L’isola, che è la più grande del Po, è intensamente coltivata, ma non mancano aree di interesse naturalistico: al suo apice si trova la confluenza con l’Adda, carratterizzata da grandi spiagge e da estesi boschi golenali.

Percorrendo le stradine dell’Isola Serafini ho avuto la sensazione di essere lungo un Po di altri tempi, anche se bisogna subito passare davanti all’imponente sbarramento idroelettrico e poi sopportare per un tratto il transito di camion di una cava.

Ma è il paesaggio naturale e agricolo ad avere la meglio: la campagna solitaria e ordinatamente coltivata, le grandi cascine e le spiagge dell’Oasi di Protezione faunistica di Spinadesco, popolate di uccelli acquatici.

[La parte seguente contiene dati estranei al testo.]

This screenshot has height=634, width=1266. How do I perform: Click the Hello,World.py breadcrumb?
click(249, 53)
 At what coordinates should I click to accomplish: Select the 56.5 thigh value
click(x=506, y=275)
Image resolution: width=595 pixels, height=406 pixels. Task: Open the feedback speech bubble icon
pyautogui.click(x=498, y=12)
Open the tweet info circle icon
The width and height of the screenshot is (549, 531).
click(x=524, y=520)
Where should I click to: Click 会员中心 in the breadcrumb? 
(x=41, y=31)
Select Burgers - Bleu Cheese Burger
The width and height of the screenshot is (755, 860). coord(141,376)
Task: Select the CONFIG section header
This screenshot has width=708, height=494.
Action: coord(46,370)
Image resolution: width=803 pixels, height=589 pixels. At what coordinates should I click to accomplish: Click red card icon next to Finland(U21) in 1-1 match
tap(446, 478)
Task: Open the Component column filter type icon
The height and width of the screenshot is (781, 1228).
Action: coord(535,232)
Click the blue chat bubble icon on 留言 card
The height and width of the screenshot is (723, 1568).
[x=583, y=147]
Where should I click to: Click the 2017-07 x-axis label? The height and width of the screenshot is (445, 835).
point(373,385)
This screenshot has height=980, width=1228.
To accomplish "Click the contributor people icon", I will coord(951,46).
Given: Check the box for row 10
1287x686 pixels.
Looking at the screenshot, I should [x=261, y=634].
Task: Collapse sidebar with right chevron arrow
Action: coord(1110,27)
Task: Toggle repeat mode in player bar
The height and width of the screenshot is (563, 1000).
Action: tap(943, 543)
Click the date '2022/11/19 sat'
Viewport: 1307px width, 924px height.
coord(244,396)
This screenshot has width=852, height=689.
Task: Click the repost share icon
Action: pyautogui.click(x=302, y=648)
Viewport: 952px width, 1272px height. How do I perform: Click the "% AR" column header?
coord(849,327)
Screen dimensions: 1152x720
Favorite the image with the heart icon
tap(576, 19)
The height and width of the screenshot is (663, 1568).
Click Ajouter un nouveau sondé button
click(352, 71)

Ho osservato l’airone, il cavaliere d’Italia, il cormorano, il fraticello e la sterna.

Alla fine dell’escursione consiglio una sosta all’antica trattoria da Cattivelli. Chiedete di Luca: saprà capire e apprezzare il cammino nell’isola e accogliervi in modo accogliente e familiare, nonostante le dimensioni importanti della trattoria. E soprattutto saprà deliziarvi con una straordinaria e raffinata cucina casalinga.